§ Texto para ler
Apesar de já escrever há muito tempo, só recentemente passou a considerar-se poeta. "Foi já na vida adulta. É difícil dizer uma altura no tempo sem estar a mentir, mas acho que o ponto-chave para começar a assumir-me como poeta foi aquele momento em que já não estamos com a pressão de ter que estudar. Fiz a licenciatura, fiz um mestrado e a partir daí eu pensei que talvez houvesse outras partes da Alice que ainda não tinha explorado. Então, sim, nessa altura em que já não tenho pressões externas, é quando começo a querer investir mais na poesia."

§ Dados guardados
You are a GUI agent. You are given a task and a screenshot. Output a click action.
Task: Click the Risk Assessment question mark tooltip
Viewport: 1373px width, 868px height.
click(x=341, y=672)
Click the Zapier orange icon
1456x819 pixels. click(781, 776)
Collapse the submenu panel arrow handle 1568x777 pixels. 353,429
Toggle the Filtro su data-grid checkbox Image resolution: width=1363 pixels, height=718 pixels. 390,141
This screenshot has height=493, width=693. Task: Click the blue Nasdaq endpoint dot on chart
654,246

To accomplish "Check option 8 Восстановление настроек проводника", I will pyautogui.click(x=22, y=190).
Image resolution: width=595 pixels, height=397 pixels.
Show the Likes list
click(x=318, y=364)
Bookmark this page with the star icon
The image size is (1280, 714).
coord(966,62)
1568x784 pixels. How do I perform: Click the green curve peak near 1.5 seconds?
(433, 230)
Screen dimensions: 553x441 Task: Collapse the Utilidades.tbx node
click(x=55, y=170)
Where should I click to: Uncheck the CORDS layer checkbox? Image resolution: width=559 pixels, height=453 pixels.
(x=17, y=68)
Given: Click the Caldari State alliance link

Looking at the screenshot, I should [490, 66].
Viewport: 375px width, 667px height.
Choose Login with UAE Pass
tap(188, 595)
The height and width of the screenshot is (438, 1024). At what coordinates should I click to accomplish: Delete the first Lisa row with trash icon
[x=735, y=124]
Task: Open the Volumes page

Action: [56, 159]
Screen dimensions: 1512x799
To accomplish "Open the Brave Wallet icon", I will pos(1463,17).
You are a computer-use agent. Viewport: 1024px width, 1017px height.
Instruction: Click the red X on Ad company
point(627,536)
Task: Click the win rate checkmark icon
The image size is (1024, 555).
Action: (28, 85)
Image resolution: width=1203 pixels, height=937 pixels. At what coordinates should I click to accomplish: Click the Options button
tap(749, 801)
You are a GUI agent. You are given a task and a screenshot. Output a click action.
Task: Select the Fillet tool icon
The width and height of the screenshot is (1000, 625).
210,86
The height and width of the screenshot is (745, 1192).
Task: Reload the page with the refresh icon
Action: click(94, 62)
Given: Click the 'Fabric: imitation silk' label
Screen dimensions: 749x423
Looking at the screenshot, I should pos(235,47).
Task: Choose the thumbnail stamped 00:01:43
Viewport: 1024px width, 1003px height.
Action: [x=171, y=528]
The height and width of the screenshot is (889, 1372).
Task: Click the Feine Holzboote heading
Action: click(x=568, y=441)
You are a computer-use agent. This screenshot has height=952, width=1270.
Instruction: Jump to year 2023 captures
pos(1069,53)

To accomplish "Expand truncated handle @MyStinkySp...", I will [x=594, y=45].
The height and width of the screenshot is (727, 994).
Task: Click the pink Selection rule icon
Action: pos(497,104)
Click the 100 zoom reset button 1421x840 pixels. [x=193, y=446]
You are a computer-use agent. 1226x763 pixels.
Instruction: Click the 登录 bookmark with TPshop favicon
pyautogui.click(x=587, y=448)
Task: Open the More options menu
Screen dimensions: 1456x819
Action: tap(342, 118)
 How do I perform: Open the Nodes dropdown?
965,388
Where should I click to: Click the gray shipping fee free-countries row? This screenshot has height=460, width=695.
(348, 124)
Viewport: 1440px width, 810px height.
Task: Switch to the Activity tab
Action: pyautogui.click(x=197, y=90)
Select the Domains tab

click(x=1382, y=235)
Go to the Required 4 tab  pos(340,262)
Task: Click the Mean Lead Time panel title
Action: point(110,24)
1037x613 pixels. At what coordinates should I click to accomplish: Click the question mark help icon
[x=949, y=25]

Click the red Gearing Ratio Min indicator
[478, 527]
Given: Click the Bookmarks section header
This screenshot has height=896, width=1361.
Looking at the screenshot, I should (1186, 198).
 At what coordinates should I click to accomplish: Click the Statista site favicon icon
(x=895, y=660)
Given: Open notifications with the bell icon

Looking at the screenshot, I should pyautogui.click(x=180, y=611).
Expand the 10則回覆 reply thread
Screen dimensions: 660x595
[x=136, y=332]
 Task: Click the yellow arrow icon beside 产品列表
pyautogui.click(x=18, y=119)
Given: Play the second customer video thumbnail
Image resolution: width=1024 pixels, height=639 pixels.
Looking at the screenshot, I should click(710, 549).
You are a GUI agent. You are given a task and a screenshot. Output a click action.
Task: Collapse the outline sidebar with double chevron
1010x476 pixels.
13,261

§ Enunciado 1
Reescreva de forma mais breve o parágrafo do texto sobre Alice e a poesia que começa por "Apesar de já escrever", mantendo os factos principais.
§ Enunciado 2
Escreva a continuação do texto sobre Alice e a poesia a partir da última frase.

§ Resposta esperada 1
Embora escreva há muito tempo, Alice só há pouco passou a considerar-se poeta, já na vida adulta. O momento decisivo foi o fim dos estudos. Depois da licenciatura e do mestrado, e já sem pressões externas, quis explorar outras partes de si e começou a investir mais na poesia.

§ Resposta esperada 2
Não tem uma fórmula para escrever: "É muito como uma conversa, a poesia vem como um diálogo entre o que o que tenho dentro de mim e o que eu quero passar para fora quando estou a escrever". E esse diálogo pode ser sobre vários assuntos. "Acho que volto a sempre às minhas inquietações, porque se eu estiver feliz e se estiver num momento bom, não estou a pensar em escrever sobre isso, estou é a viver esse momento maravilhoso", explica. "A poesia vem de outras inquietações, quando não está a ser assim tão fácil gerir alguma situação existencial. E pode ser algo simples como uma pedra na calçada em que eu esbarro e de repente tem aquele sentimento de vergonha. Mas também pode ir para assuntos mais profundos como olhar para as prostitutas do metro do Martim Moniz. Desde que me inquiete. Varia mesmo muito o espectro do que eu posso escrever".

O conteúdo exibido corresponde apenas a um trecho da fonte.